Handheld X-ray devices can establish the composition of seafood tissue by identifying chemical markers unique to certain environments, while MRI technology can analyze water molecules to verify if a product has ever been frozen.

Malpractices include coloring tuna to appear fresher and false sustainability claims. The most common form of fraud, however, is substitution of expensive fish products with cheaper alternatives. 

“This study highlights how consumers can easily be fooled,” said Francesca Chipparoni, a fisheries scientist and former illegal fishing observer off the coast of Gabon. “If it is that easy to mislabel and sell tilapia for red snapper, how can consumers be certain that their filet was caught sustainably and ethically, not in [a marine protected area] and without the use of slave labor?”

The report—combining a patchwork of empirical studies—suggests that as much as a third of goods sold in the U.S. might be mislabelled, yet less than one percent of imports are ever tested. 

“The fact that mislabelling occurs widely in sophisticated markets with robust regulatory frameworks suggests the problem isn’t just ‘bad practice of actors somewhere else,’ but structural weaknesses in global supply chains,” said Garrido Gamarro.

Mislabelling is especially prevalent in restaurants and catering services given the challenges of visual identification. “That means fraud happens in plain sight, hidden behind menus and labels,” said Garrido Gamarro, referencing how in European schools and hospitals, the rates of fish fraud might be as high as 50 percent. 

For the 185 million tons of aquatic goods produced annually, the report cites financial incentives as the biggest driver of fraud. Farmed Atlantic salmon sold as wild-caught Pacific salmon carries a $10 per kilogram premium in North America, while seabass farmed in Greece can triple in value if falsely labelled as local Italian catch. 

Environmentally, mislabelling hides instances of illegal fishing, exceeding quotas or the sale of critically endangered species. For example, blue shrimp caught in the protected conservation waters of the critically endangered vaquita porpoises are often shipped to Mazatlán and exported to the U.S. through forged papers to hide the environmental crimes. 

Selling expired products or not declaring allergens can be hazardous to human health. Many species, when consumed raw as sushi, carry risks of herring worm disease or bacterial infection. Similarly, the potent neurotoxins in puffer fish can be deadly when sold under other names.
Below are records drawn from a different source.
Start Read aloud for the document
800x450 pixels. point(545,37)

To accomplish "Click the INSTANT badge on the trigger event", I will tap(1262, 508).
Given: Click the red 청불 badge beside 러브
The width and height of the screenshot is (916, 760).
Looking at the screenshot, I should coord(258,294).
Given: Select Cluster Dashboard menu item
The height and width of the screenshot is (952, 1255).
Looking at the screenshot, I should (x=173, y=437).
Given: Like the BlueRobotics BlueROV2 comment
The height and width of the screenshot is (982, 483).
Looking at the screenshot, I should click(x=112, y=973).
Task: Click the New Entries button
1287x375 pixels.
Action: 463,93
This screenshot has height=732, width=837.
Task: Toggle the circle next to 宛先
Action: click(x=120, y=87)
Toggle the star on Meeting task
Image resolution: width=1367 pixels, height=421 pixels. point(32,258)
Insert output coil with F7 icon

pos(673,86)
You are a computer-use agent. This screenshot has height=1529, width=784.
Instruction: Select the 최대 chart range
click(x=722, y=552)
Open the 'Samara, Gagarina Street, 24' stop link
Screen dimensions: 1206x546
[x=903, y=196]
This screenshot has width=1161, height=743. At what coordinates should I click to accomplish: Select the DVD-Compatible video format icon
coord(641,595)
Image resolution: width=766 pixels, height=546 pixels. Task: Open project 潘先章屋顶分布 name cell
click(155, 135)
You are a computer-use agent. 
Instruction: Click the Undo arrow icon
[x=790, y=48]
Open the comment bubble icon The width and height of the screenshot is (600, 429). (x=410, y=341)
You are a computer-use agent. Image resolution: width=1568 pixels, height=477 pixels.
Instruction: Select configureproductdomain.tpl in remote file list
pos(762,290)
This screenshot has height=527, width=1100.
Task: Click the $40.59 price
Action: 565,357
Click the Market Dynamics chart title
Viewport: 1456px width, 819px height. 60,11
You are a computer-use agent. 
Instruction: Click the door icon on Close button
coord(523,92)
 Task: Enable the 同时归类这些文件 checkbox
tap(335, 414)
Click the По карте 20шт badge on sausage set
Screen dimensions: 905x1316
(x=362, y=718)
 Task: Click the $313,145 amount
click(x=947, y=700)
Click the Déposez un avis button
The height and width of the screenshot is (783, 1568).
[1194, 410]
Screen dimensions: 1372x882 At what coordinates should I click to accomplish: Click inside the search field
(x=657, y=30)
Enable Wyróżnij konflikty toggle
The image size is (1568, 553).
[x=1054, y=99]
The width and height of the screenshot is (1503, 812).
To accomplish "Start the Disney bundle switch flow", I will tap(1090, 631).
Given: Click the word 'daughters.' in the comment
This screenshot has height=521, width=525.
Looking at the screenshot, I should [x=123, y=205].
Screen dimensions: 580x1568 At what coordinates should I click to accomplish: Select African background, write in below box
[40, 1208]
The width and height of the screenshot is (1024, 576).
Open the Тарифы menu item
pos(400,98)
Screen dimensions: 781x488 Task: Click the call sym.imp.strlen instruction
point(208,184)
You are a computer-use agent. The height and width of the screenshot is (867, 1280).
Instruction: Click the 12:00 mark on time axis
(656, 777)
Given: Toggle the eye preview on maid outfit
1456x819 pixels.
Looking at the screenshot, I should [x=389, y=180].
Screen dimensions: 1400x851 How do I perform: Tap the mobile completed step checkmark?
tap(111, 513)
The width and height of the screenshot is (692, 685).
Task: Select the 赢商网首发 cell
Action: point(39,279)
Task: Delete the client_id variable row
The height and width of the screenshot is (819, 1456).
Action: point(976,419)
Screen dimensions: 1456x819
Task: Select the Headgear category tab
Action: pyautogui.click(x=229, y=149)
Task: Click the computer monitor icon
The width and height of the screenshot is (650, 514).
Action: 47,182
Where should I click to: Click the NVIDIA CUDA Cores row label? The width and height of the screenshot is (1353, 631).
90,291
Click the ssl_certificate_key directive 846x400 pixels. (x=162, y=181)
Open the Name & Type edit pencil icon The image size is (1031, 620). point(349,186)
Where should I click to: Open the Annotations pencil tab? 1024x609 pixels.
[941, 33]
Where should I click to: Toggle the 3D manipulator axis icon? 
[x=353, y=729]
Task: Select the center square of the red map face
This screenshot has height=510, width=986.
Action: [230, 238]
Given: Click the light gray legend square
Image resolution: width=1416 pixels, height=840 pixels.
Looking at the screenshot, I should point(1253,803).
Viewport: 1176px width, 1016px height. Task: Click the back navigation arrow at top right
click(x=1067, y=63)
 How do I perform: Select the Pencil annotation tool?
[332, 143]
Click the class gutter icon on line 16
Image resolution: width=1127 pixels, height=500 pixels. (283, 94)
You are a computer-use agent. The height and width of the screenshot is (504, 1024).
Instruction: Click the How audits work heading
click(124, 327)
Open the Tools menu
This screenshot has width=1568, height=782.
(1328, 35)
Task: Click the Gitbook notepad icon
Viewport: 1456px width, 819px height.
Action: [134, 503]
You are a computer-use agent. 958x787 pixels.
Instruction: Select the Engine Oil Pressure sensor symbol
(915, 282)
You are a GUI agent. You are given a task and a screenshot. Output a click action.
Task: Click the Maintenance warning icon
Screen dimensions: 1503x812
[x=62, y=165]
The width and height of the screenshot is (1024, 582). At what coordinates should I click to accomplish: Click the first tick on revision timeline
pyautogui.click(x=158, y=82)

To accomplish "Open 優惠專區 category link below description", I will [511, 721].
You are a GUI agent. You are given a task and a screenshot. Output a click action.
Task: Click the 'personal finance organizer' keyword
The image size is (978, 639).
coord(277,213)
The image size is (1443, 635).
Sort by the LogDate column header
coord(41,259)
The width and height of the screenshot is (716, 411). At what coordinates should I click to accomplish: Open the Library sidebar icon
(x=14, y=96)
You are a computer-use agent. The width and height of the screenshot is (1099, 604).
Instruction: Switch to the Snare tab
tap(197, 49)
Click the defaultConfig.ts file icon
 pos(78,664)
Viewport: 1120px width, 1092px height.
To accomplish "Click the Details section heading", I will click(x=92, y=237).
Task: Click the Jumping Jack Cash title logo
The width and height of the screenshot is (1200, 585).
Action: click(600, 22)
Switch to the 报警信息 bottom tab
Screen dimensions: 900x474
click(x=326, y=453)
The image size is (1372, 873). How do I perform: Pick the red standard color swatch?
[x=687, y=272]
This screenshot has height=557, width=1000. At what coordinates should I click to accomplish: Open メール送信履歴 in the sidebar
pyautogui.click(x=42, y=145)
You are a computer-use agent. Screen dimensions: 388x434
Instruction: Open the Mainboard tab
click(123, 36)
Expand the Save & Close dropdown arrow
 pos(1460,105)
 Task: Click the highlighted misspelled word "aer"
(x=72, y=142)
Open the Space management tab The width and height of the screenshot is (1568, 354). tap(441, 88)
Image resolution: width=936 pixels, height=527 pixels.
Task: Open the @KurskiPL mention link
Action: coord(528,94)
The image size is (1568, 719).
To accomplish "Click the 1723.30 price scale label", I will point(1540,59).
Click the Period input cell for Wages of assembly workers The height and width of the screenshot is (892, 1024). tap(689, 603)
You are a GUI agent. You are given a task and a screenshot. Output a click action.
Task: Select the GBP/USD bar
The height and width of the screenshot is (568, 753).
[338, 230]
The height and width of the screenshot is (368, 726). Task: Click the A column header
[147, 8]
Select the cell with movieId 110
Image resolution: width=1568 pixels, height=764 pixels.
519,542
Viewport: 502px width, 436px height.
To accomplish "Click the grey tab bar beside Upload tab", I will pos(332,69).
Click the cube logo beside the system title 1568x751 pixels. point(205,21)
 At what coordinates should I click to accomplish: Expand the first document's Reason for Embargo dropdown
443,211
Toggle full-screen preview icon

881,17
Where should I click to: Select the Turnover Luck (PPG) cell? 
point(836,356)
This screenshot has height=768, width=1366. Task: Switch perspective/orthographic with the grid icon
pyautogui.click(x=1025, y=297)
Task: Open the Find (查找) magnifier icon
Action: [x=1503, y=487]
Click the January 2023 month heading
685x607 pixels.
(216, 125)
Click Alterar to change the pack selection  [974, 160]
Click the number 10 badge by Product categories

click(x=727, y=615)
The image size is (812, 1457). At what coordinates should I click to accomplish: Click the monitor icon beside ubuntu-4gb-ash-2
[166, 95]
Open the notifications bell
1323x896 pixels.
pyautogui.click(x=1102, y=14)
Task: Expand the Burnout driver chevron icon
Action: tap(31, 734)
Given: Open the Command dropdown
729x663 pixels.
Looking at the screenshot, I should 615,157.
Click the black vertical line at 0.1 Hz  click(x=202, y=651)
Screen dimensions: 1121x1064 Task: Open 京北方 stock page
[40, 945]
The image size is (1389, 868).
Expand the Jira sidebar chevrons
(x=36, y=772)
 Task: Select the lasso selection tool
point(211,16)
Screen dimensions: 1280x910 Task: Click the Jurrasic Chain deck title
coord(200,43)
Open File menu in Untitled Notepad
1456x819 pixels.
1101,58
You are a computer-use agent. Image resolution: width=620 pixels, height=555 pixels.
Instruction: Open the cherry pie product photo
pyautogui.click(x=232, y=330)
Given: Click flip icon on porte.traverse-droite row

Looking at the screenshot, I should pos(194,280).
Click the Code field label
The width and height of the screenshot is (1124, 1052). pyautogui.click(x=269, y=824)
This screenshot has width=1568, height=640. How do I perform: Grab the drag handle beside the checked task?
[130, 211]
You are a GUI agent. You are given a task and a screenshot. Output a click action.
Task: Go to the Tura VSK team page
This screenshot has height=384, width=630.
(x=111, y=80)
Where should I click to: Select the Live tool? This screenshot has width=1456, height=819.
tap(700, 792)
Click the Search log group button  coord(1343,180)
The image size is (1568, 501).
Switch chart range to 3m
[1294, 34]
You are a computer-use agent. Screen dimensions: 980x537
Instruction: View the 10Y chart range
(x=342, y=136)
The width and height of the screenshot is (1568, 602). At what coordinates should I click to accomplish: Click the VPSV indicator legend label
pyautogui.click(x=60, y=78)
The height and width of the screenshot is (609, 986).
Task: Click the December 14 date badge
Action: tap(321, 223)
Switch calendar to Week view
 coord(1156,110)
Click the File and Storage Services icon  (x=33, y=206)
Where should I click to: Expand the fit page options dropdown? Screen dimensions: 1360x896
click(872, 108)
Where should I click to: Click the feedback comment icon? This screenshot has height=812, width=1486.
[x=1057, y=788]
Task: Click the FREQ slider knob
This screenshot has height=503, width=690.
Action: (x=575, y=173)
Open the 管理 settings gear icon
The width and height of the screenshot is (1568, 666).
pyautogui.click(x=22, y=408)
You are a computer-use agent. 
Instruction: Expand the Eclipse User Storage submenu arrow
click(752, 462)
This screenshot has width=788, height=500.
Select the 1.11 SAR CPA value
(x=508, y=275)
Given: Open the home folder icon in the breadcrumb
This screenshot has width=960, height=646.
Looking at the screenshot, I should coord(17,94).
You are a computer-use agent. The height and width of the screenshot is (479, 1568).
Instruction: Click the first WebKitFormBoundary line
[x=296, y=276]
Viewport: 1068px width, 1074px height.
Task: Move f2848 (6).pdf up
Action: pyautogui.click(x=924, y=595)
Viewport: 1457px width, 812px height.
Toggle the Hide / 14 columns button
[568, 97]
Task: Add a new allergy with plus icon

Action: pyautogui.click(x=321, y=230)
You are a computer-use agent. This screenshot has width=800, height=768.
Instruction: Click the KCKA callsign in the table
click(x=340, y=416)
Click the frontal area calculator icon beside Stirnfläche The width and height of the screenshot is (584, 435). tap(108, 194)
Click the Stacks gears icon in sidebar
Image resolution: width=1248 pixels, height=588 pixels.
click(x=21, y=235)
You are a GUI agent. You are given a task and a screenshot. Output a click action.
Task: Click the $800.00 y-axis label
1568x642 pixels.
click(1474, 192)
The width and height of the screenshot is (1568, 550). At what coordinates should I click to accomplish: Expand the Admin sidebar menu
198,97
“If pregnant women or children are unknowingly eating shark, they are being exposed to potentially higher levels of mercury and heavy metals,” said Chipparoni, highlighting a 2025 report that found over 60 percent of imitation crab sold in Los Angeles grocery stores contained shark.

Citing over a dozen individual case studies from across the globe, the report highlights fraud affecting nearly all species. That ranges from fake shrimp made out of moulded starch-based compounds to frozen-then-thawed whitefish sold as fresh.

The report is not without hope, highlighting possible solutions like the development of portable, handheld X-ray devices used in Australia to provide real-time provenance verification. The U.N. Food and Agriculture Organization is also pushing for the roll out of advanced testing technology—such as magnetic resonance assessments—at global ports to identify what really ends up on the plate. 

Chipparoni believes consumer pressure—like the relatively successful dolphin-free tuna campaign—might be what ultimately shifts industry awareness. “The global fisheries trade can feel like a bit of smoke and mirrors,” she said. “I would love to see more people asking restaurants where their fish is from, how it was caught and when it was caught.”